▸ **DATA LISTING**:
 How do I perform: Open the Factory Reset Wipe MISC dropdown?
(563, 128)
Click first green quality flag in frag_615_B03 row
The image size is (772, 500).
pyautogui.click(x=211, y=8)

* * *

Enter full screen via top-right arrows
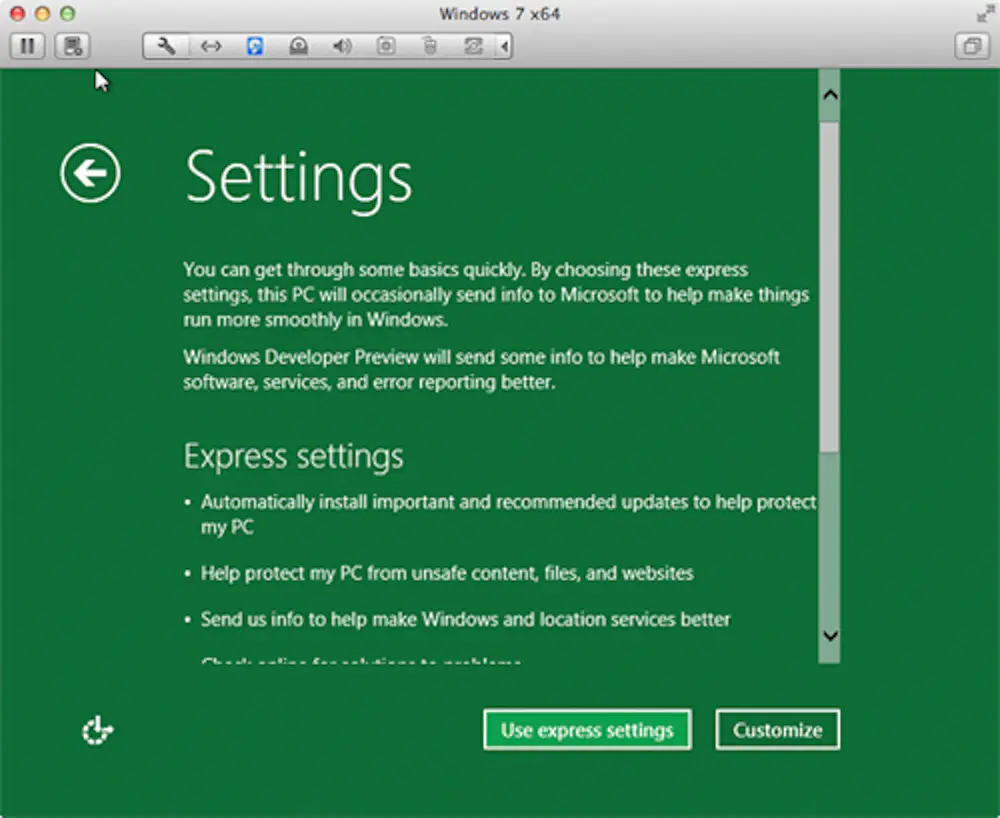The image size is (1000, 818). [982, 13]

* * *

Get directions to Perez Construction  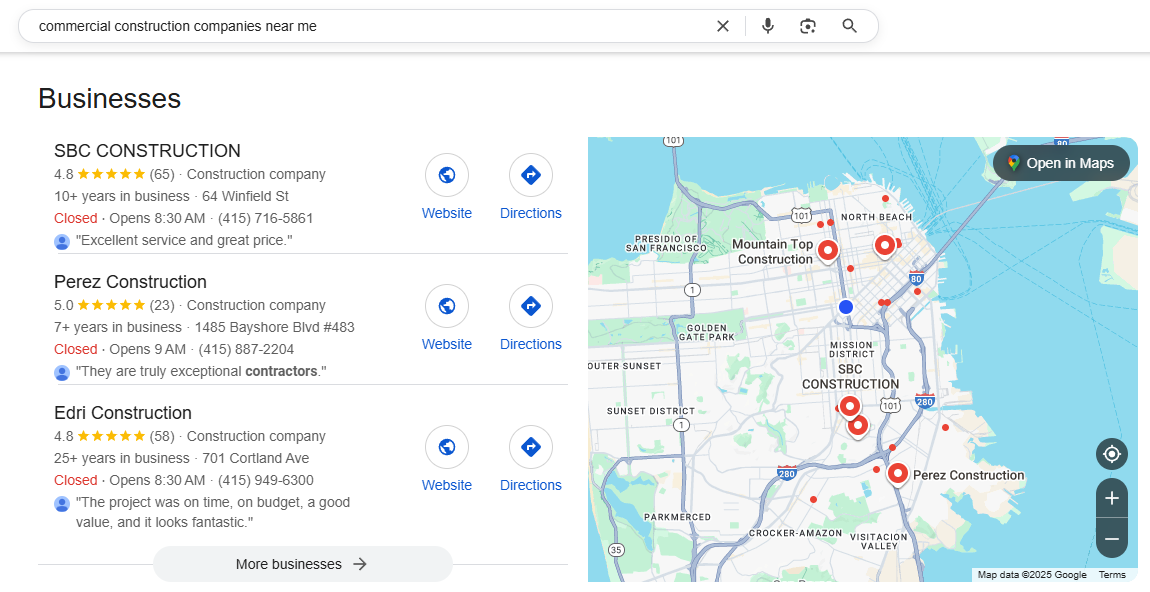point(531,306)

▸ **WHAT IS REQUIRED**:
Rewrite the entries from the line with "Click first green" up to and including the line with "pyautogui.click(x=211, y=8)" as a Markdown table with the columns Row and Line, omitting any blank lines.

▸ **EXERCISE RESULT**:
| Row | Line |
|---|---|
| 1 | Click first green quality flag in frag_615_B03 row |
| 2 | The image size is (772, 500). |
| 3 | pyautogui.click(x=211, y=8) |